Friday, August 7, 2009

Bad Days

So, we went on for the ultrasound at 18 weeks- Wed. Aug 5th. The tech looked at the baby, and could find no heart beat. Dave and I were devastated. Losing the baby LAST August, we figured only bad luck once, but I guess not. Dr. Lunt came in and talked to us about the options. I could wait for the baby to come on his own- yep- it was a boy! Or, be induced and deliver the baby. We went in that night to Labor and delivery and got medicine every 4 hours. It was really hard going through the motions of labor knowing that I wasn't getting anything at the end. Not too much pain until about 7 AM. I started having hard contractions right on top of eachother, then I could tell it was ready. The Dr. and nurse came in and delivered our little boy, Holden. He was 6 1/4 inches and 2 oz. 10 fingers and 10 toes attached to some really long, skinny legs! 2 little ears, but you could tell he obviously wasn't ready. Dr. Lunt figured he had died about 2 weeks ago, at 16 weeks from what- we don't know. He said he didn't see anything wrong with him. They did send the placenta off for chromosomal testing, and did a bunch of blood work on me to try to find a reason why I have had 2 miscarriages in 1 year and 3 other normal, healthy pregnancies.
Dave and I got to hold him and be with him for a little while, then I got taken to the OR for a D&C since the placenta didn't come out, and it was abnormally thick. We got home yesterday, and of course it has been an exhausting couple days. Thanks to everyone who has helped with the girls, meals and treats brought over, cards, flowers, phone calls, and just being there to listen to us cry. We love you all so much. We may not ever know why this happened, I guess you just have to have faith that it will all make sense some day, and I have 2 babies waiting for me, so I better be good! I am glad we did everything we did.
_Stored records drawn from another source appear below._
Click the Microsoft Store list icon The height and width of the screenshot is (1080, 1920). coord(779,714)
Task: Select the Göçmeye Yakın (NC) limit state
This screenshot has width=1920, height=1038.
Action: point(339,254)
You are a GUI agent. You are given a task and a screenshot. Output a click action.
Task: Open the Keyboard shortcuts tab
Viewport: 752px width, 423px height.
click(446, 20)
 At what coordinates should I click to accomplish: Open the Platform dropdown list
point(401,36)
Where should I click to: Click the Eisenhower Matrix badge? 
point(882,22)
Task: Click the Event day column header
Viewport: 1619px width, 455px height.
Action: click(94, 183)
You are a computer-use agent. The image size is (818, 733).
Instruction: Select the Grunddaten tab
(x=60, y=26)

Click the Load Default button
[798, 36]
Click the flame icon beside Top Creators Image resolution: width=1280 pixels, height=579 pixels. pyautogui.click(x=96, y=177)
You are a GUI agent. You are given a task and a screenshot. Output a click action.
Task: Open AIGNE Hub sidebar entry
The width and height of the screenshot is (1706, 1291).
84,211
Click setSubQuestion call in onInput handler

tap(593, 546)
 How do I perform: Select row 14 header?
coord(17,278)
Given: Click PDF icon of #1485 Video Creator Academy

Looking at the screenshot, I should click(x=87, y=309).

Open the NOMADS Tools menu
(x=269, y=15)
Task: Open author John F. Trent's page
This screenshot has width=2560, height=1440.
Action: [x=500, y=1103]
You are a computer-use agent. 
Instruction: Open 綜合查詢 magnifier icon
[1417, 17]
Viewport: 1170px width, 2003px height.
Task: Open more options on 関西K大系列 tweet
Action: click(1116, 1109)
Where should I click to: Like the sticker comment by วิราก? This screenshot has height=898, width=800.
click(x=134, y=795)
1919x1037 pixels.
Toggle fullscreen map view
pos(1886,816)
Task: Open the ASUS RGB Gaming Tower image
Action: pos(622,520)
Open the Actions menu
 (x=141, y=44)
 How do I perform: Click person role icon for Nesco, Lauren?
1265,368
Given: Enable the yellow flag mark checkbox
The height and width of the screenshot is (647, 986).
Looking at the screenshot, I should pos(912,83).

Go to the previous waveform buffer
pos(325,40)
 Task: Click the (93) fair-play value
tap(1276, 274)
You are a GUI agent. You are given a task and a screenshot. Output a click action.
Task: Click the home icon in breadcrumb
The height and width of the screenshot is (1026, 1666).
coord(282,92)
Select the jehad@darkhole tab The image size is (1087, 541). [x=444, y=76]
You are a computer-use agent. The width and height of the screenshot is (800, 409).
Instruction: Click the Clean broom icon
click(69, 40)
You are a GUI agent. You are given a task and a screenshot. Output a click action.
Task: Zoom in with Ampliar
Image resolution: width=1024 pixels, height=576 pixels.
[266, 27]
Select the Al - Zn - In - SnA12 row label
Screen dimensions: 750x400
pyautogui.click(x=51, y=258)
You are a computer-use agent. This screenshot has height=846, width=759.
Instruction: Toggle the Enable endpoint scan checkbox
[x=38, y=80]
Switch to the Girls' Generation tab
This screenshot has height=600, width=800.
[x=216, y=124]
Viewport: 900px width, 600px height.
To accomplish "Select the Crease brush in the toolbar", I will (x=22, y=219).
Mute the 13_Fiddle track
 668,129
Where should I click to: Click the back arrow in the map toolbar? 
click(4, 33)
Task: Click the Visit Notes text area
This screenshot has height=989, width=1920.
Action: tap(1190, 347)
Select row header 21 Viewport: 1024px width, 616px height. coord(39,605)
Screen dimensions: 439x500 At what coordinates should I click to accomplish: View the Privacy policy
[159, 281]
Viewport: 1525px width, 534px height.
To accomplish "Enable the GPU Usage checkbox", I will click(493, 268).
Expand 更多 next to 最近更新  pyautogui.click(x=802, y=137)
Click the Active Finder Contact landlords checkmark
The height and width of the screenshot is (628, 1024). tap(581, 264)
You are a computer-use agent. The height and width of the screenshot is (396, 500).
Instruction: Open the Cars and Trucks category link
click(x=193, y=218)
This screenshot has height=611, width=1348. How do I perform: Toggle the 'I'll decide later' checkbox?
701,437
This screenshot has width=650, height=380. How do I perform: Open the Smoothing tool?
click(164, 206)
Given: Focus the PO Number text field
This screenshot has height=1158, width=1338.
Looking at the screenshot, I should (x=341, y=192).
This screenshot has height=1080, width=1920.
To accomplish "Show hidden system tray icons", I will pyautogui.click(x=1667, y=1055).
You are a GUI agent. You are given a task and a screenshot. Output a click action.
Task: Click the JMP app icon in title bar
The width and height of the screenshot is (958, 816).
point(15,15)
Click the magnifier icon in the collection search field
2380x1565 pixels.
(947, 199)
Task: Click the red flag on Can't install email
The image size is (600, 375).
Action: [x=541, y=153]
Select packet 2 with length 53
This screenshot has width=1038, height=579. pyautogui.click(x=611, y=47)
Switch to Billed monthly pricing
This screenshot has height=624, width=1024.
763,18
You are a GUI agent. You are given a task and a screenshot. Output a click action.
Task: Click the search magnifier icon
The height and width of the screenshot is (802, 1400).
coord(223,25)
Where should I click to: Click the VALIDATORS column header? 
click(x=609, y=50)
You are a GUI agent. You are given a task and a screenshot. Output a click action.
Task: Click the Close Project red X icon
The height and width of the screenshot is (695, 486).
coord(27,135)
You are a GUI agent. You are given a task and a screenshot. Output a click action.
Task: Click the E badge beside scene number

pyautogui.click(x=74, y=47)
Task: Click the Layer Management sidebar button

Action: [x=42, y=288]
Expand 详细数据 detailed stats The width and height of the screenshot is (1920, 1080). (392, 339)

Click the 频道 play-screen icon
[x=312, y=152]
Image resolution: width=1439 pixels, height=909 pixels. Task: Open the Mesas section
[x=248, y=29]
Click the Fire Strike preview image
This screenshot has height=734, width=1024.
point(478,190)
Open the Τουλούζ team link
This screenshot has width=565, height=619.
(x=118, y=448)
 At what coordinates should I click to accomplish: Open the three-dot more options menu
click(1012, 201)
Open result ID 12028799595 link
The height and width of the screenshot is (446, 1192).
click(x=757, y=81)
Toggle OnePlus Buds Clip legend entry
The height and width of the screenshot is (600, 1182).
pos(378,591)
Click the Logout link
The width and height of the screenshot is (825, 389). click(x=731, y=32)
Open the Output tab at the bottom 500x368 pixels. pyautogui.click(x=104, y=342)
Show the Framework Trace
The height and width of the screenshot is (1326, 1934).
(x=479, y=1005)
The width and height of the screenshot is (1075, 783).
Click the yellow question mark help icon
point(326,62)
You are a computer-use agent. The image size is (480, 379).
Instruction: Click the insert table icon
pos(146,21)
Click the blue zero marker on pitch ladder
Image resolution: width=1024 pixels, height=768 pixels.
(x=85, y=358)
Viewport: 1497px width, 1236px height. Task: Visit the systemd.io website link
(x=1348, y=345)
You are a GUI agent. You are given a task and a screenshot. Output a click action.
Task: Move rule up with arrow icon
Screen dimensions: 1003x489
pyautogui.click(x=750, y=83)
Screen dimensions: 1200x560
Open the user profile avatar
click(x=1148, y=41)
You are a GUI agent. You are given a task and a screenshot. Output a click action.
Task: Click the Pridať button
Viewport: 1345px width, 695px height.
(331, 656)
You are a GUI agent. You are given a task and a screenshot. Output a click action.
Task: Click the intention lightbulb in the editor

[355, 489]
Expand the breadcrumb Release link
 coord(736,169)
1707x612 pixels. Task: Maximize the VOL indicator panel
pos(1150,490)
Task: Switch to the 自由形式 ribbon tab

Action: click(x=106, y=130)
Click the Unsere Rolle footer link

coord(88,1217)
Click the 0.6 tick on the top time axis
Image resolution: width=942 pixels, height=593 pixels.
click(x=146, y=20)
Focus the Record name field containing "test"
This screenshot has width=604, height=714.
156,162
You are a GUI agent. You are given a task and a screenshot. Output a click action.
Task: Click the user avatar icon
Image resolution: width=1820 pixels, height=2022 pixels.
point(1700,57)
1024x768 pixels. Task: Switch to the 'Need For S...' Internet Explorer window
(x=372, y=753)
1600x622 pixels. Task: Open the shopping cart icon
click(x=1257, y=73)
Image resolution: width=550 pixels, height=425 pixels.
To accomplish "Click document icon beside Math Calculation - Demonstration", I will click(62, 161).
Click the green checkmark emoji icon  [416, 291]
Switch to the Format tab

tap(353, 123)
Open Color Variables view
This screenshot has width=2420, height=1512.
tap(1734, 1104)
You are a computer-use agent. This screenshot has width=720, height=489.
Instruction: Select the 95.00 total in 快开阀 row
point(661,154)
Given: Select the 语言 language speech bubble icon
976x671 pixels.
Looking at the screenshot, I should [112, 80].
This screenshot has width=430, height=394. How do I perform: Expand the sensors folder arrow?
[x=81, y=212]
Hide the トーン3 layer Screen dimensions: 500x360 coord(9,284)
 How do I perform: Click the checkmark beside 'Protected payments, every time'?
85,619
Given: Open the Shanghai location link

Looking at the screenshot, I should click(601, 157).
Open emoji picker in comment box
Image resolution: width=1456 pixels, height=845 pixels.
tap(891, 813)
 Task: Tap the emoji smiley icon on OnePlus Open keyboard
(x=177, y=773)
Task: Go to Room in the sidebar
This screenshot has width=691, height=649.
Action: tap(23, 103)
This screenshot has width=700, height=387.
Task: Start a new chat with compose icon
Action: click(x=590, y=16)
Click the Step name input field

Considering the circumstances, it couldn't have gone better.

1 comment:

  1. TO DAVE AND ALLY;

    I CAN'T COMPREHEND JUST HOW SAD YOU MUST FEEL
    FOR THE LOSS OF SOMEONE YOU LOVE
    THIS SORROWFUL TIME MUST STILL FEEL UNREAL
    AND YOU'RE LOOKING FOR STRENGTH FROM ABOVE

    I HOPE, FROM MY HEART, THAT YOUR PAIN WILL DECREASE THAT YOUR SPIRIT WILL GAIN STRENGTH AGAIN,
    AND I PRAY THAT YOUR FAITH WILL CREATE INNER PEACE AND THAT GOD WILL SEND BLESSINGS--AMEN

    TILL THEN, IF YOU NEED ME TO LIGHTEN YOUR LOAD, I'M WAITING TO COME TO YOUR AID. JUST CALL ON ME, AND I'LL WALK DOWN THAT ROAD, UNTIL THE DARK TIMES START TO FADE.